1 1/2-2 lbs. baby or fingerling potatoes (or other very small variety), washed
2 1/2 Tbsp. extra-virgin olive oil
2 1/2 Tbsp. coarse-grain or Dijon mustard
2 1/2 Tbsp. chopped fresh rosemary, optional
4-5 cloves of garlic, minced or pressed
Coarsely-ground black pepper
Kosher salt or sea salt

1.  Bring a large pot of salted water to a boil. While the water is heating, combine olive oil, minced garlic, rosemary, mustard, and some black pepper in a medium mixing bowl. Set aside. When the water is boiling, add the potatoes and boil for about 10 minutes or until they are easily pierced with a fork.

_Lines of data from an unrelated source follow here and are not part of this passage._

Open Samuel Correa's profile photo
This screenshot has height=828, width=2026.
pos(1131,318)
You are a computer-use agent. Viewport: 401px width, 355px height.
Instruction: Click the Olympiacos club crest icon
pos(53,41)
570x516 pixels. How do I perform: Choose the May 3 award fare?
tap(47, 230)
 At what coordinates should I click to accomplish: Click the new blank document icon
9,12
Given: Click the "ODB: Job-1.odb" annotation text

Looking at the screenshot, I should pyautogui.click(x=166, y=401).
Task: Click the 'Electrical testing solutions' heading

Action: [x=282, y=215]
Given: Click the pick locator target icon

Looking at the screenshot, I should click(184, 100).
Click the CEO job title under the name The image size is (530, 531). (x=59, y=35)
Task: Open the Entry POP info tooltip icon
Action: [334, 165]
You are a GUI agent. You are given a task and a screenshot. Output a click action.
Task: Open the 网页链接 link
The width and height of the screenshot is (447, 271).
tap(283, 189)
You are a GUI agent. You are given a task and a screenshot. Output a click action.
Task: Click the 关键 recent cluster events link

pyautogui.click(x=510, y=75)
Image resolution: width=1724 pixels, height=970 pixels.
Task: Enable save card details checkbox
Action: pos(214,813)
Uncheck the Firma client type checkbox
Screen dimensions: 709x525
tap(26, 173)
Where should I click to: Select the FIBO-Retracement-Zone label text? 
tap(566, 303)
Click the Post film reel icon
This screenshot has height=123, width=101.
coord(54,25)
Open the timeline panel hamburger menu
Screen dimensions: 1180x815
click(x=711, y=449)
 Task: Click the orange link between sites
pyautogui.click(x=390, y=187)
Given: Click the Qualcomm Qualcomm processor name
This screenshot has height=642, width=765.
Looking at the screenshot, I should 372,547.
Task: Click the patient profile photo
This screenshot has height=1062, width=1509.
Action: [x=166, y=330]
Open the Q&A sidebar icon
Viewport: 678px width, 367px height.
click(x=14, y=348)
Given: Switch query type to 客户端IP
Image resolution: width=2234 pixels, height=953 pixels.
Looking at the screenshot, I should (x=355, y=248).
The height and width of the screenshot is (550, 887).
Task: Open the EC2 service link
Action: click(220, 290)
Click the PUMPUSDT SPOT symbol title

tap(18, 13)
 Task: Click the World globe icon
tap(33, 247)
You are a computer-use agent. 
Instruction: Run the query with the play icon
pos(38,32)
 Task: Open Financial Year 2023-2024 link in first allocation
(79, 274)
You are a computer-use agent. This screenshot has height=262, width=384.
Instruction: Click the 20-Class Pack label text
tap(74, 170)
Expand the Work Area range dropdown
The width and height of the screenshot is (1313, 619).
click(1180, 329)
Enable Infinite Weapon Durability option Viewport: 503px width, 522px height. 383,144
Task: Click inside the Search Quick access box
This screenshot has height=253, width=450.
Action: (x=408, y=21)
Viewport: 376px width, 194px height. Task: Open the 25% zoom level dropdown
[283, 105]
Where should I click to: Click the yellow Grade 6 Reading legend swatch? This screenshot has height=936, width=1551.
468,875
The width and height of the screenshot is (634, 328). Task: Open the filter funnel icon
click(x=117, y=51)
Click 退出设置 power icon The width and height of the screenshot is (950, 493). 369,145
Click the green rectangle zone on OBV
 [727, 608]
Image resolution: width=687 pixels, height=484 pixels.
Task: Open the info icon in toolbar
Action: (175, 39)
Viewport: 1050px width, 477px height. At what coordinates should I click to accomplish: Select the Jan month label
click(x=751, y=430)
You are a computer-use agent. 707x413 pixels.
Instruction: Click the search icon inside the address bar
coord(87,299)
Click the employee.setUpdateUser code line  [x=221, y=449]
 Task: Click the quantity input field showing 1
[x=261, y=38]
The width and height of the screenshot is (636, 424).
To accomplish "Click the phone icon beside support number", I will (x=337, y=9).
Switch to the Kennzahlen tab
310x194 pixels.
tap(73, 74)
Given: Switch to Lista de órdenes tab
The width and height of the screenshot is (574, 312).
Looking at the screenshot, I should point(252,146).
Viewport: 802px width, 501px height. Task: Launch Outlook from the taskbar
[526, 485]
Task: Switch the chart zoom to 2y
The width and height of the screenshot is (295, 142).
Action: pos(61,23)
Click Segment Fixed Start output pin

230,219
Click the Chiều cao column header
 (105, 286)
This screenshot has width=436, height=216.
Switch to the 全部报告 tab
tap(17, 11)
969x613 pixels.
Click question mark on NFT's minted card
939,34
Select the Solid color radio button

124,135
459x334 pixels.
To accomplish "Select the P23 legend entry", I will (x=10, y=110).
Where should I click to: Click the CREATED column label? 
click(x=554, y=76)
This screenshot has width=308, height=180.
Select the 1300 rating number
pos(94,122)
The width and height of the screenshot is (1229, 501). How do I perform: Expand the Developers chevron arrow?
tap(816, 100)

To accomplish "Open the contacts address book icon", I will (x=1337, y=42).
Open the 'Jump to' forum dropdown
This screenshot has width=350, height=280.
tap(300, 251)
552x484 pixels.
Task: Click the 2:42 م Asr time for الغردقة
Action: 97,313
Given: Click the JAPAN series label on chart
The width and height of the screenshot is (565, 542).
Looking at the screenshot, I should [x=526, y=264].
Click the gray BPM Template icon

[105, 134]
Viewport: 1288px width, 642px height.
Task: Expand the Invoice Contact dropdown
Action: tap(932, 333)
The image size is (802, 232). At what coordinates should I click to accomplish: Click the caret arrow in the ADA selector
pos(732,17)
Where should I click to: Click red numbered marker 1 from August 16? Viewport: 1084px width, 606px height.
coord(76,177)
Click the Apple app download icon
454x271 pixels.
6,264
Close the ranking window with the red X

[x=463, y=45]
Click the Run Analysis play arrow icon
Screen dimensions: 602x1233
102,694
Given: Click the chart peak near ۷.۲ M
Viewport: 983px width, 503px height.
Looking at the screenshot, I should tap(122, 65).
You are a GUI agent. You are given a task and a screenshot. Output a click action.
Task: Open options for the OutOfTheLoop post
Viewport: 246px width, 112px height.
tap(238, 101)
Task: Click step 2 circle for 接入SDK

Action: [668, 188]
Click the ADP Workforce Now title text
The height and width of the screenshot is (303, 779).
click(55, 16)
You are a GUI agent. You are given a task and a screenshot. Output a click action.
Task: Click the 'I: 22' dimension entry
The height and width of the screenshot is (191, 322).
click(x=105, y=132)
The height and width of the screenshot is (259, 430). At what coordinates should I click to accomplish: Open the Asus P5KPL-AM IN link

Drain, return the potatoes to the pan, and then toss with the mustard mixture in the mixing bowl.

2.  For immediate roasting:  Preheat your oven to 425 F and line a baking sheet with aluminum foil.  Sprinkle potatoes with Kosher or sea salt.  Bake for 10-15 minutes or until the skins are browning and sizzling.  Serve.

3.  For roasting later: Wrap the bowl of potatoes and mustard mixture with plastic wrap and refrigerate for up to 6 hours.  When ready to bake, preheat the oven to 425 F.  Line a baking sheet with foil and spread the potatoes out evenly.  Spinkle with Kosher or sea salt.  Bake for 10-15 minutes or until the skins are browning and sizzling.  Serve.  :)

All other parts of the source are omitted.